_EXERCISE DIRECTIONS_
From the entries below, list each line with "Given".

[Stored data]
★ ★ ★
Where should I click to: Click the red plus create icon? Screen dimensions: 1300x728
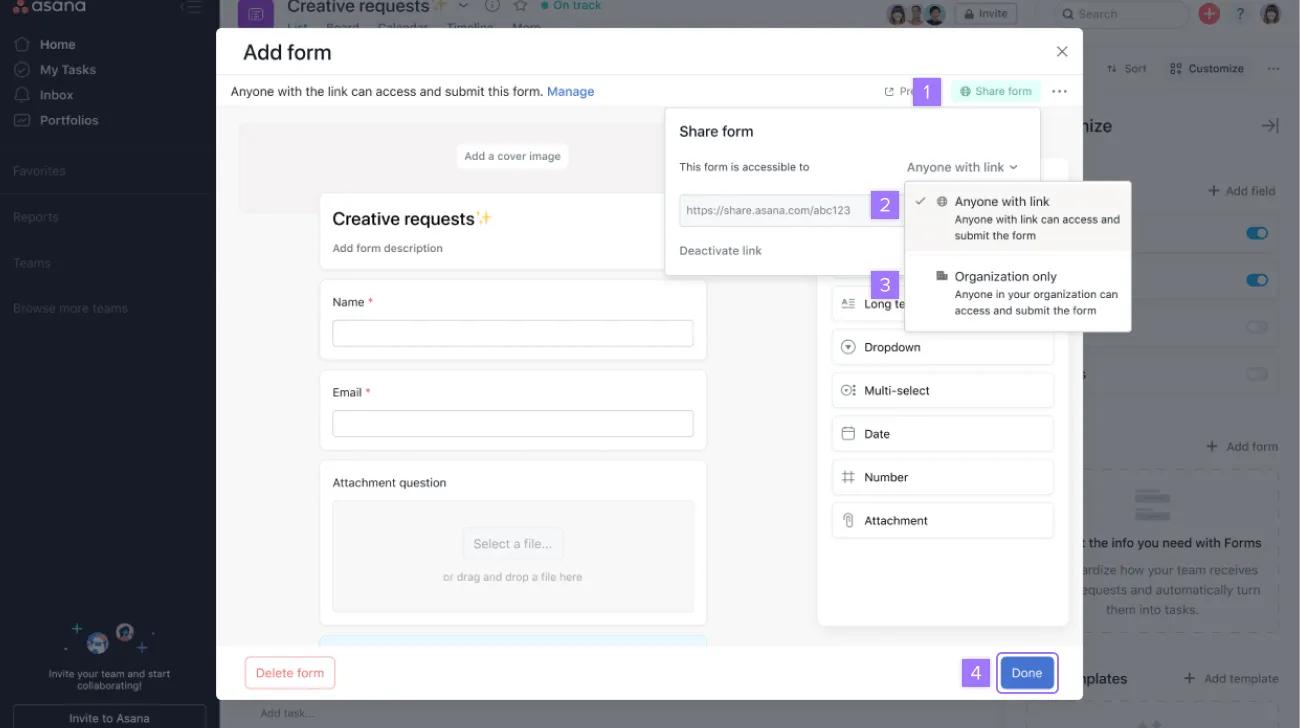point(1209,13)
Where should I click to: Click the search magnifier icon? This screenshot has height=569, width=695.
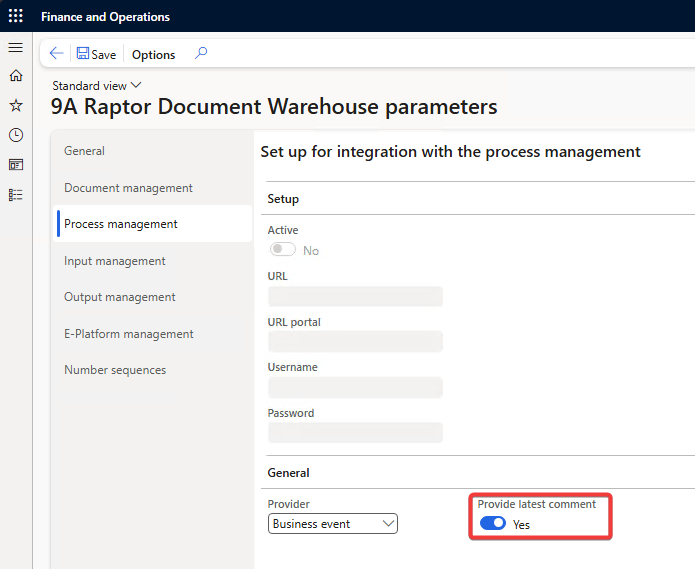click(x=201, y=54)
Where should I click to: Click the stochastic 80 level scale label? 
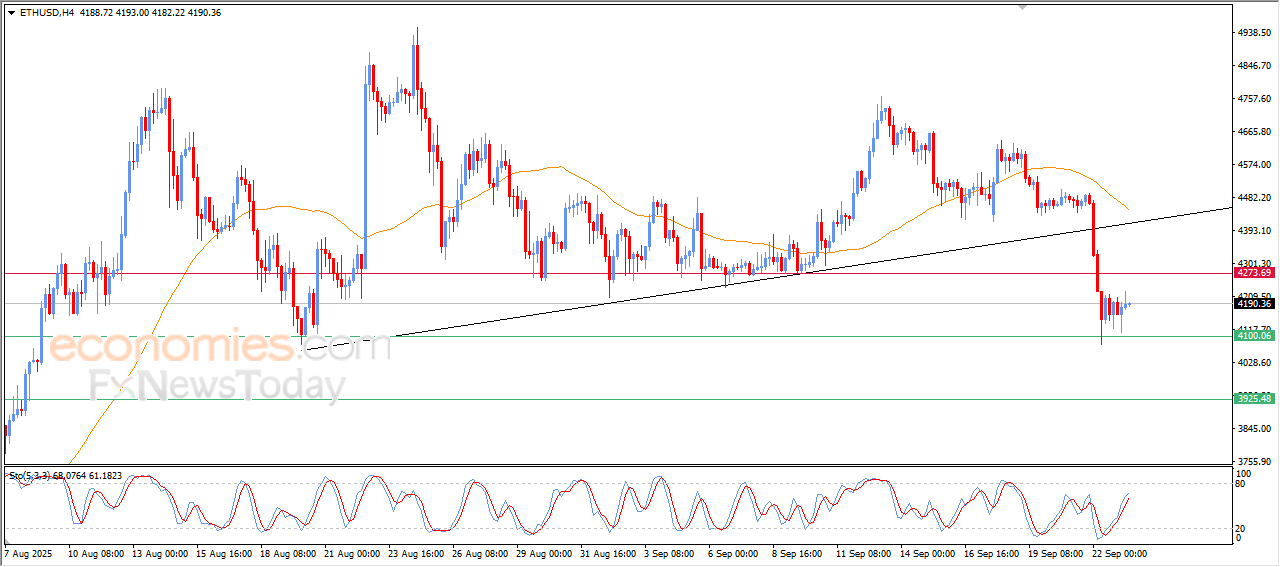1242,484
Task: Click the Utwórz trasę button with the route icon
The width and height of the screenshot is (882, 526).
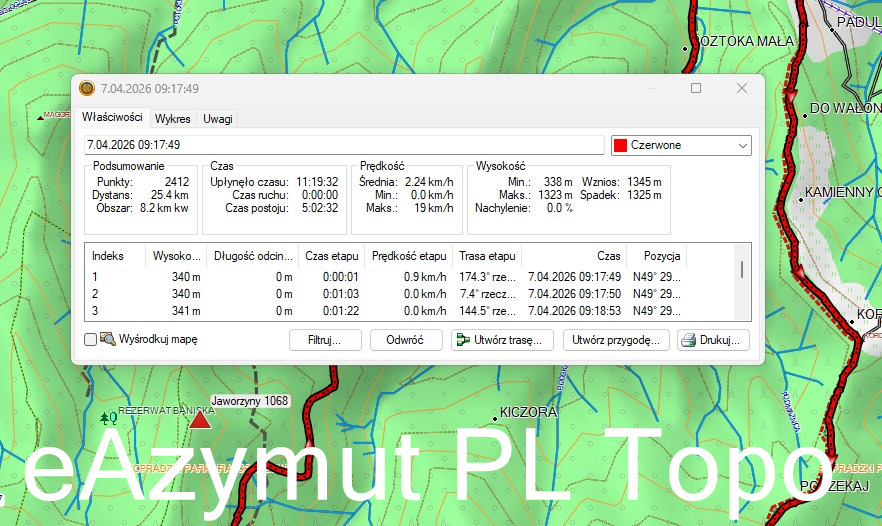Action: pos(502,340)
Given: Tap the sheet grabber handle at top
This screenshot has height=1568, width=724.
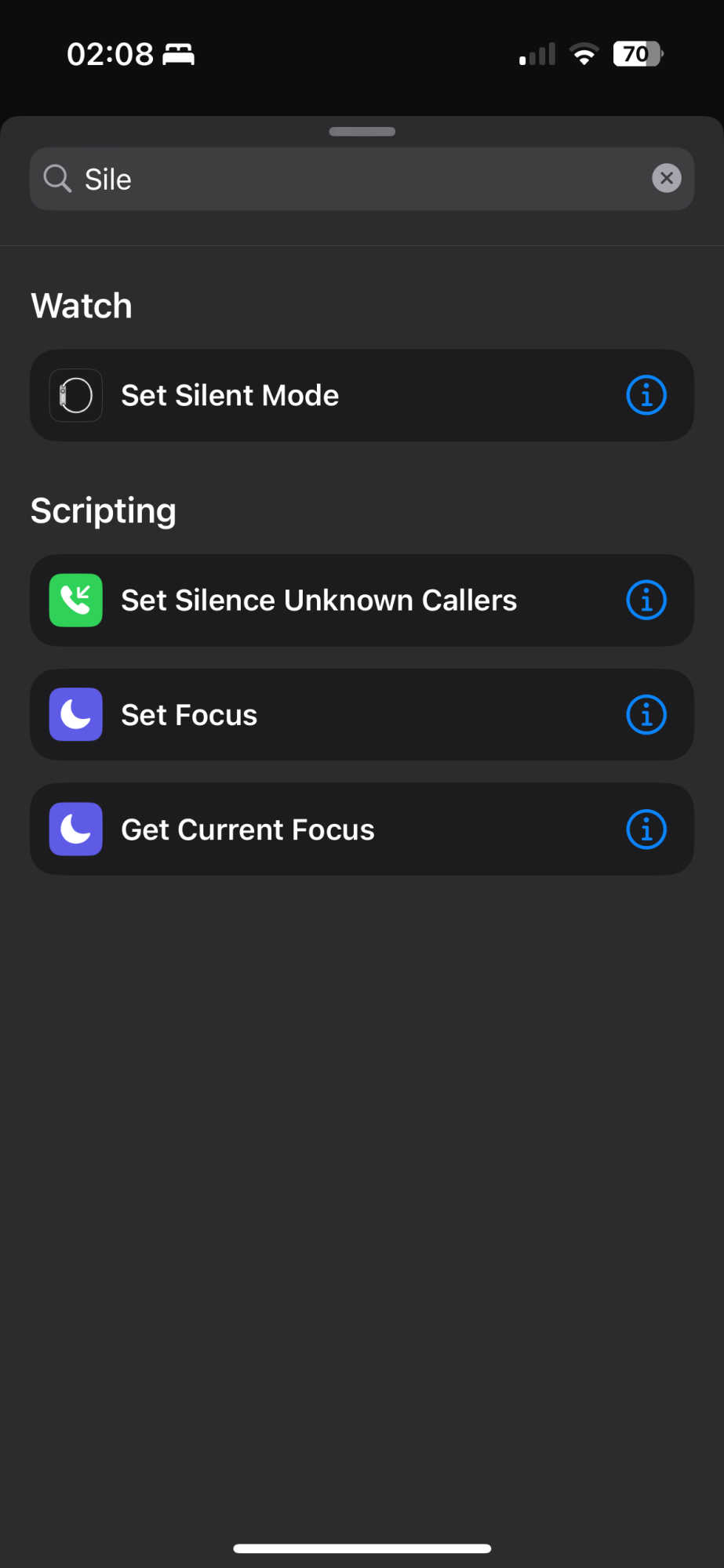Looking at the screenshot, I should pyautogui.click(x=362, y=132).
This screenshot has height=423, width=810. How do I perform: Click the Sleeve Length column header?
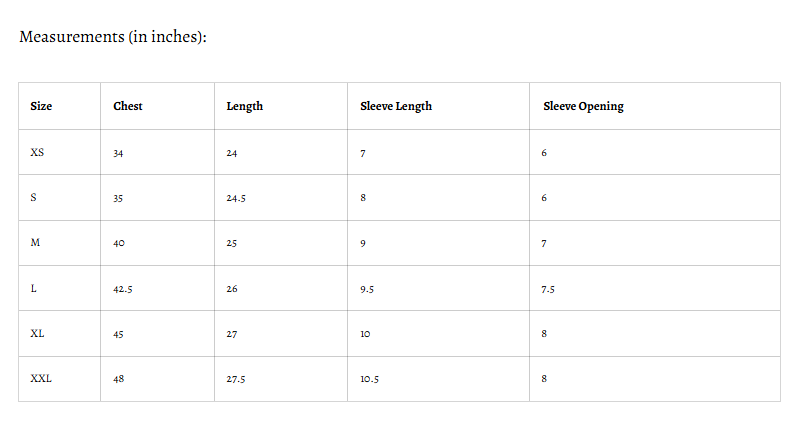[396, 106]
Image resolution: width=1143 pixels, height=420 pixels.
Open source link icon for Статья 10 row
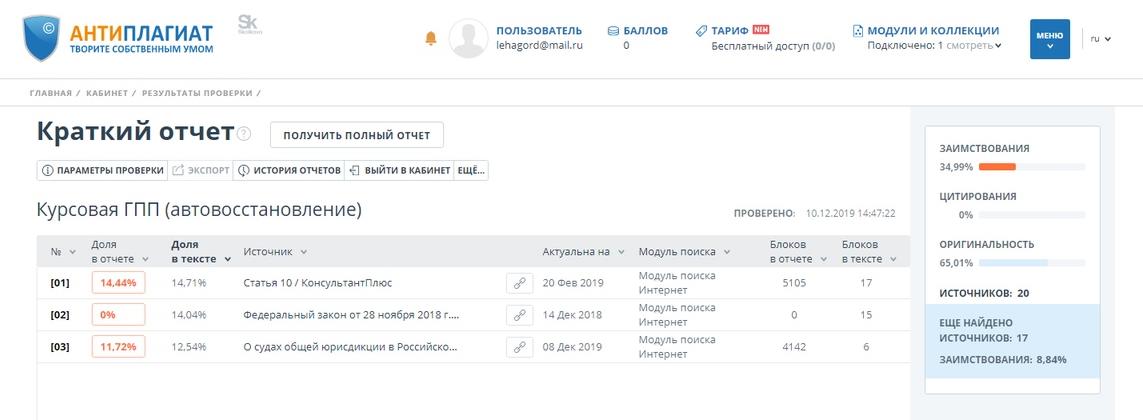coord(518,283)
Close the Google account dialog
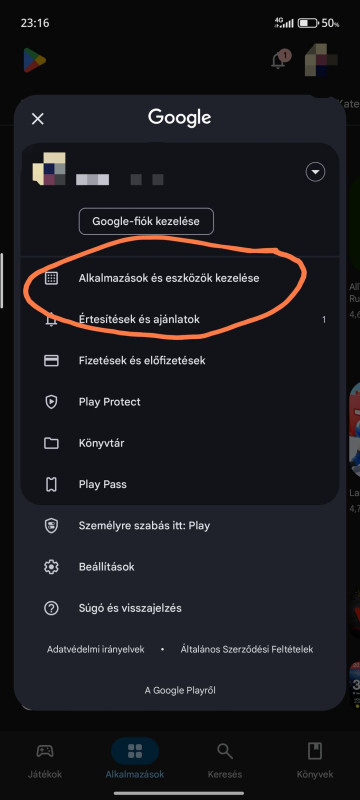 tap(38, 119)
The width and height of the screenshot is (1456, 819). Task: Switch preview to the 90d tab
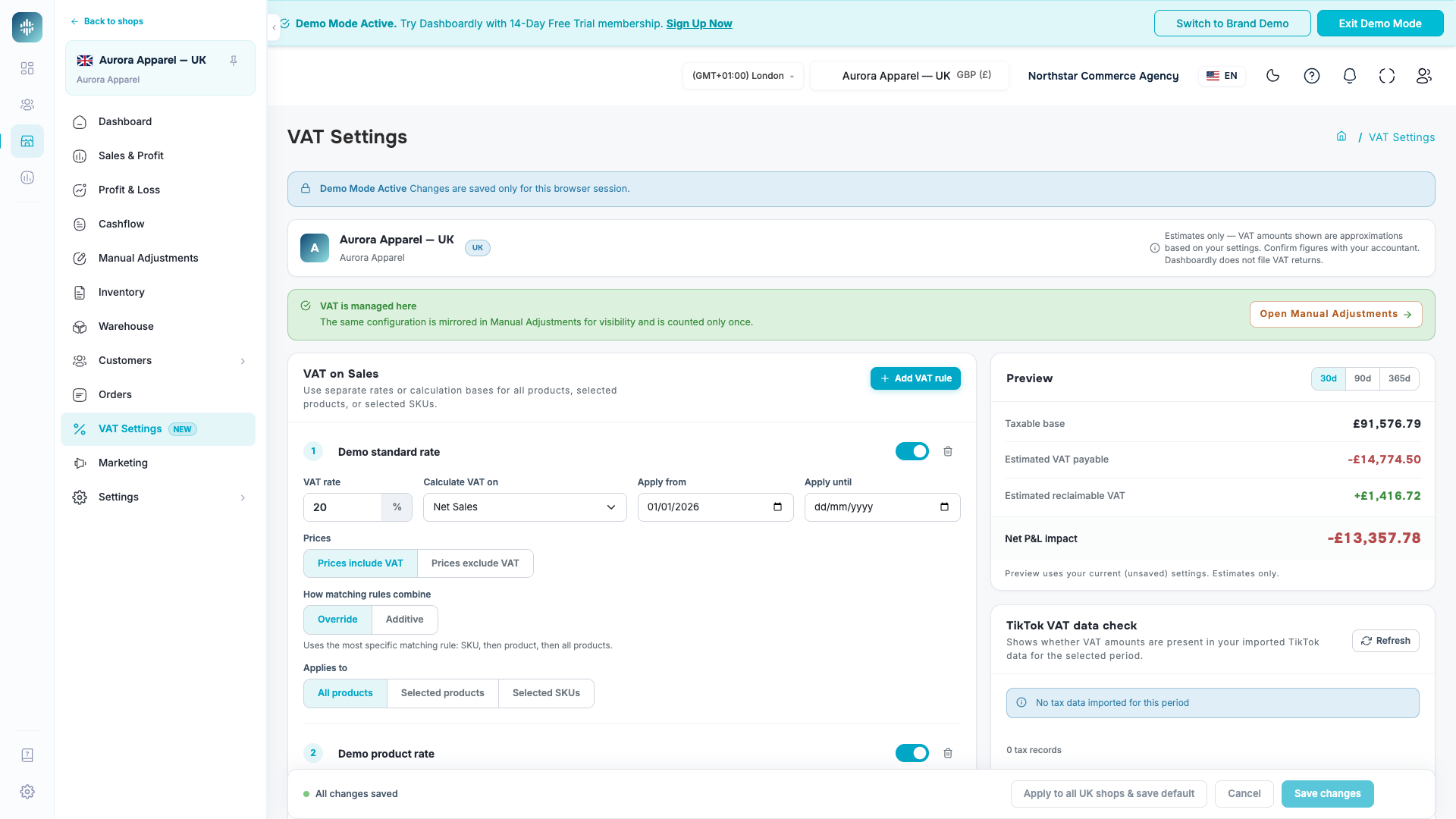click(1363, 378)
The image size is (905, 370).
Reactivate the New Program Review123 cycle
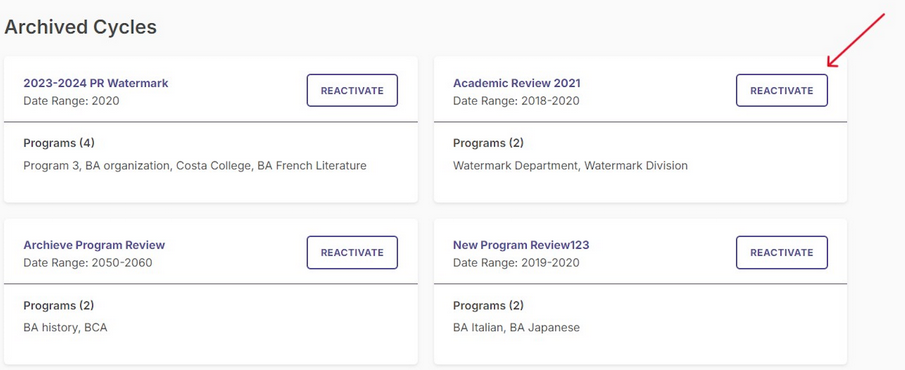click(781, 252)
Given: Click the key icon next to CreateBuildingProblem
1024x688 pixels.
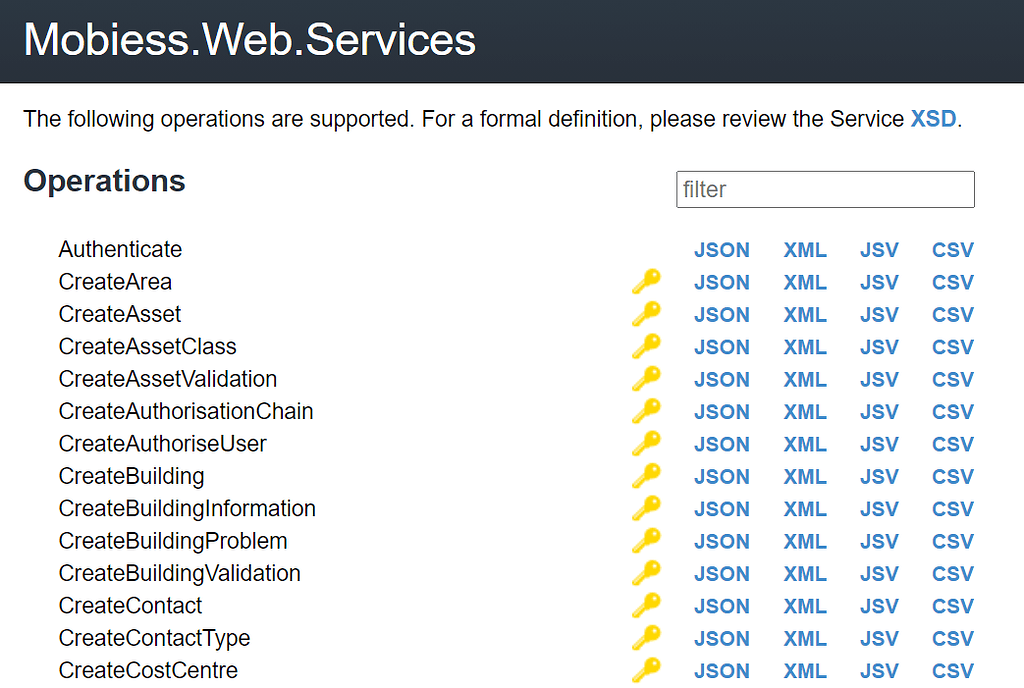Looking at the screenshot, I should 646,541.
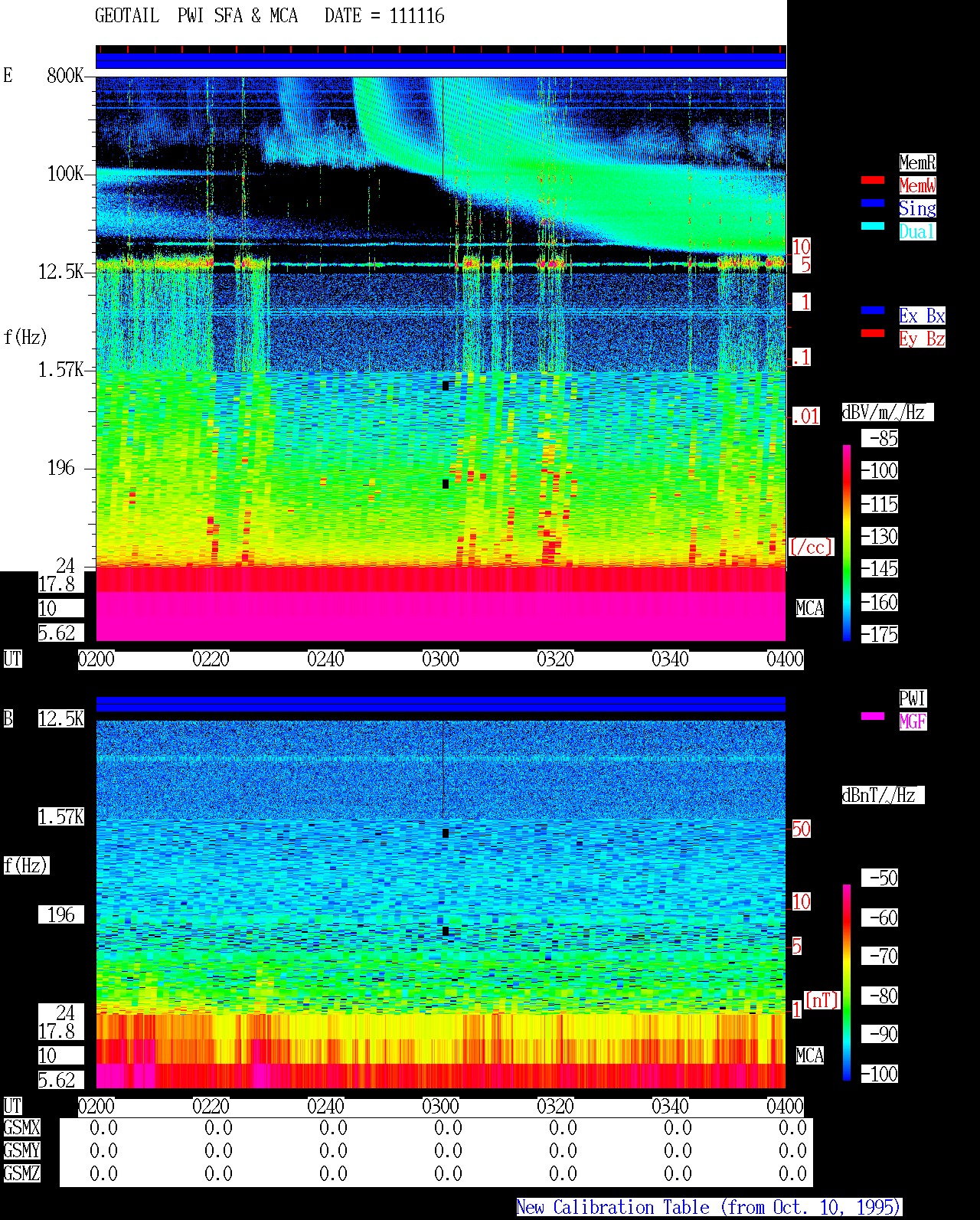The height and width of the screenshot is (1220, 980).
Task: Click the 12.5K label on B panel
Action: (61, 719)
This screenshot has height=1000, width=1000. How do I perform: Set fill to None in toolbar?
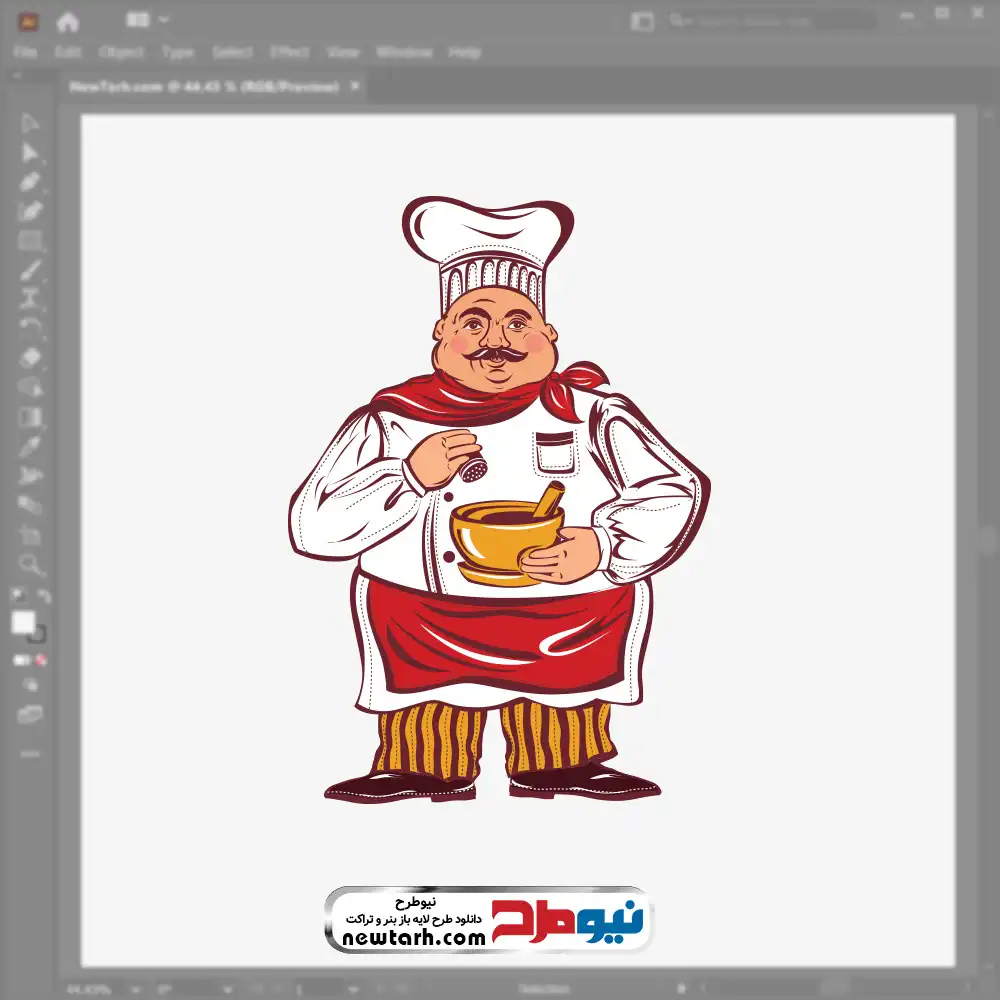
★ ★ ★
_TASK ANSWER_
Given: Tap the sheet grabber handle at top
Given: Click the key icon next to CreateBuildingProblem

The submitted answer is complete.